Exterior of Red Lobster restaurant in Austin, Texas on May 20, 2024. Red Lobster has filed for Chapter 11 bankruptcy protection after a failed leaseback deal and an advertisement for “Endless Shrimp” backfired on the company’s bottom line.
Brandon Bell | Getty Images
Restaurant chain Red Lobster’s “$20 Everyday Ultimate Endless Shrimp” offering has been described as a “car crash” after the chain’s creditors sued former controlling shareholder Thai Union.
In a lawsuit filed in May in Orange County, Florida, creditors said Thai Union, a seafood producer whose shares trade on Thailand’s stock exchange, knew as early as 2023 that the chain was facing significant financial headwinds and was at risk of bankruptcy. The lawsuit, brought by a trust on behalf of Red Lobster’s creditors, requests a jury trial to determine damages.
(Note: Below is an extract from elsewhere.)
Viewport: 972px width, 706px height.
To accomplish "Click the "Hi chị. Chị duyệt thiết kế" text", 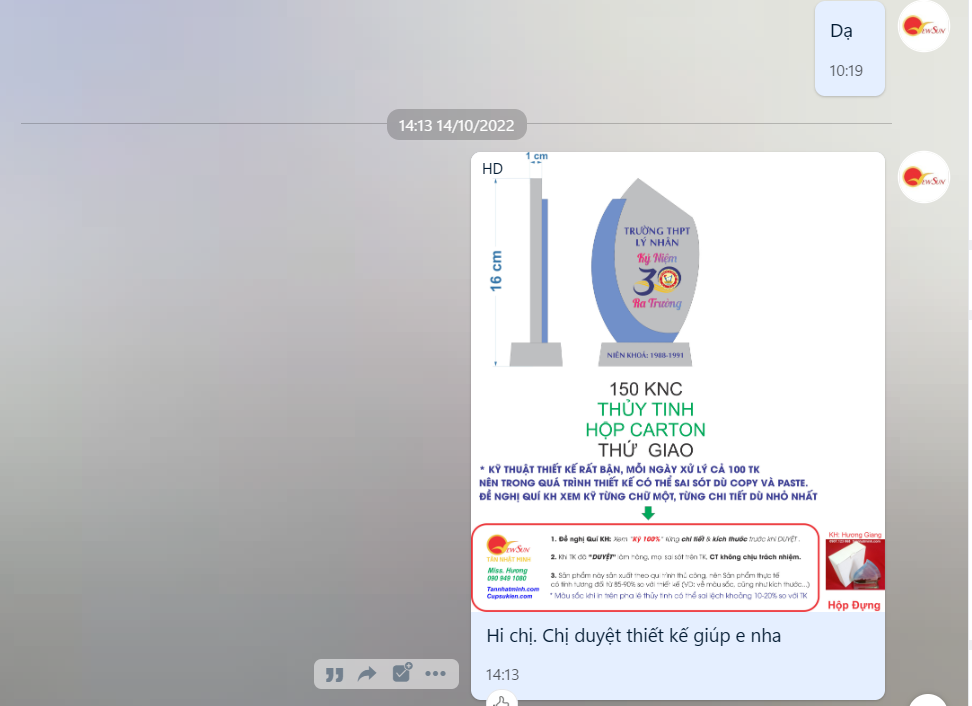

Instead of considering the restaurant chain’s interests, “Thai Union redoubled its campaign to extract as much value as possible through uneconomic contracts that benefit Thai Union and make no economic sense for Red Lobster.”
Thai Union and Red Lobster did not immediately respond to CNBC’s requests for comment.
Faced with increased competition, expensive leases, a widespread pullback in consumer spending, and the fallout from its shrimp promotion, Red Lobster filed for bankruptcy in May 2024, closing restaurants across the country and filing for Chapter 11 protection.
The company defaulted on a $275 million term loan from Fortress Investment Group in September 2023.
The company reportedly exited Chapter 11 in September 2024 after being acquired by private investor group RL Holdings, led by Fortress. RL Holdings still owns Red Lobster.
The complaint alleges that the Thai coalition pressured Red Lobster to buy more shrimp at above-market prices and prohibited competitors from supplying the restaurant chain.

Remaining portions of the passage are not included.